Of course, ugliness, the banal, anything can be taken up by the poet and by artistry transformed. Olivier-Thomas Venard’s A Poetic Christ asserts that Christ underlies all language. And yes, all language includes the language of protest, despair, sorrow, blasphemy and the monotony of bitterness; all that is held within the breadth of language which is also the universal compassion that is the gift of breath. Yet for Venard and ultimately for Milosz the art that contains the darkness is borne by Christ. In words that echo Dostoevsky, Milosz concludes his poem “And when people cease to believe that there is good and evil/Only beauty will call to them and save them/So that they will know how to say: this is true and that is false.”
Thank you for reading and for your comment, though of course I disagree with it.
I certainly do love ‘Aubade’ and I don’t think (for reasons stated in the essay) that it is insipid, facile, or lacking in mystery. I also don’t agree that sensitivity to experience is denied to Larkin by all of his detractors: the notion that there is transcendence in the creation of the poetic artefact is more or less exactly the conclusion of Heaney’s mentioned in the essay.
The different attitudes I have to Larkin and to R. S. Thomas may seem odd (and maybe they are). But I chastised the latter for misanthropy, not pessimism, and I argued (wrongly, perhaps) that Larkin doesn't display that type of misanthropy. About Thomas’s pessimism all I said was that it was incoherent, given his Christianity, for reasons which seem obvious enough (and, I admit, are clichés): Larkin’s despair at the horror of existence is not contradicted by a belief in the goodness that grounds all things.
As for the assertion that ‘the art that contains the darkness is borne by Christ’, I suspect Larkin’s attitude would probably have been depressingly commonsensical: that, if it makes sense at all, it only makes sense in a Christian context; and that (for all the reasons familiar to the theodiceans) it may not make much sense even there.
I certainly think (again, perhaps wrongly) that Larkin would have agreed with me that such an assertion is, in part at least, a complicated way of denying the possibility, and therefore the legitimacy, of unbelief: i.e. in practice, it is way of not permitting disagreement.
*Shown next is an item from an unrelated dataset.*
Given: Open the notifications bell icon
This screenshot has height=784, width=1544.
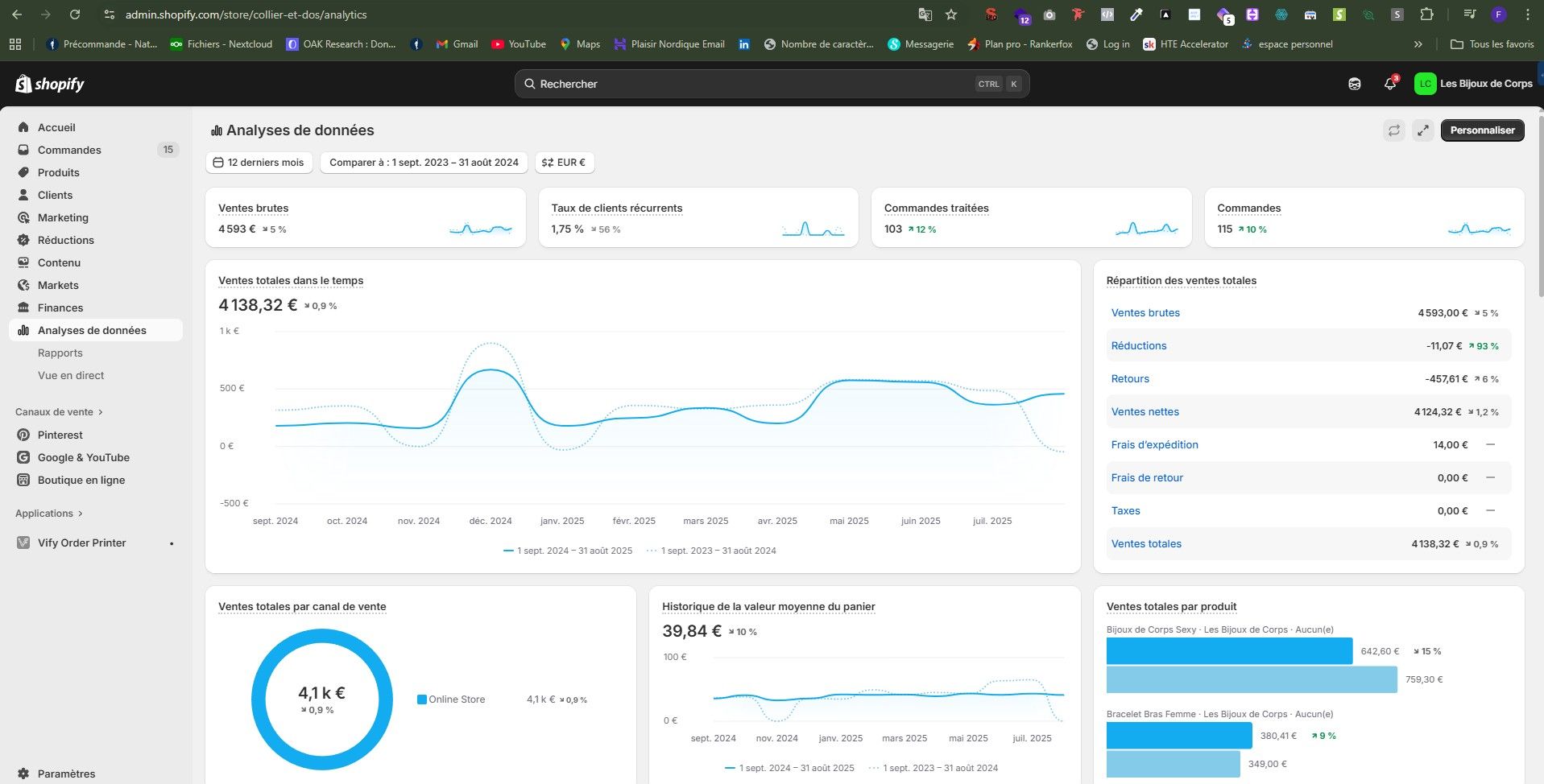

This was the ‘threatened’ reaction that I identified in Miłosz—the kind of intolerance that he was formidably capable of recognising in the political sphere but not (or not so much) in the religious one.
Anyway, clearly we don’t agree, but it’s worth saying that, judging from some of the other comments here, it’s possible to be a believing Christian and yet love this poem. Obviously, no one is obliged to do so. Thank you again for a thought-provoking comment.
Thank you for the courtesy of response. I made no claims about whether other Christians could love the poem. I expressed a personal opinion. And of course, one can recognize a poem’s excellence without loving it, I think. I suppose one might look at the appreciation and criticism Milosz articulated for the poetry of Robinson Jeffers for further elucidation of his criteria of judgment. The question of the legitimacy of unbelief brings in many subjects regarding metaphysics, freedom, the nature of person, etc. that would be more suitable for another forum.
I was unfamiliar with 'Aubade' and old/fashioned -- and print-blinkered -- enough to be shocked by a poet's voice. Then by the dawngreet inversion. Then, felt riven. So your meticulous refinery built round poem, critiques and critics was a lifeline and oxygen. Thanks.
Thank you, Dean! - I'm glad you liked it and that you were struck by Larkin's voice. You'll have gathered that he's an important figure for me so I'm glad to share some of the reasons that he matters so much to me
Reading your quotations from Miłosz, I’m reminded of Gore Vidal’s remarks on the hatred borne by the positive man against one who strikes the negative — especially if he does so with force or skill. Nor can I quite understand why a Christian should object to Aubade while admitting that Ecclesiastes is inspired by the Holy Ghost. How deny the greatness of the poem on the grounds that it’s nihilistic? Would anyone say the same of Vergil, Horace? Lacrimae sunt rerum, and Aeneas returns through the gate of ivory. Wonderful essay, Alexander.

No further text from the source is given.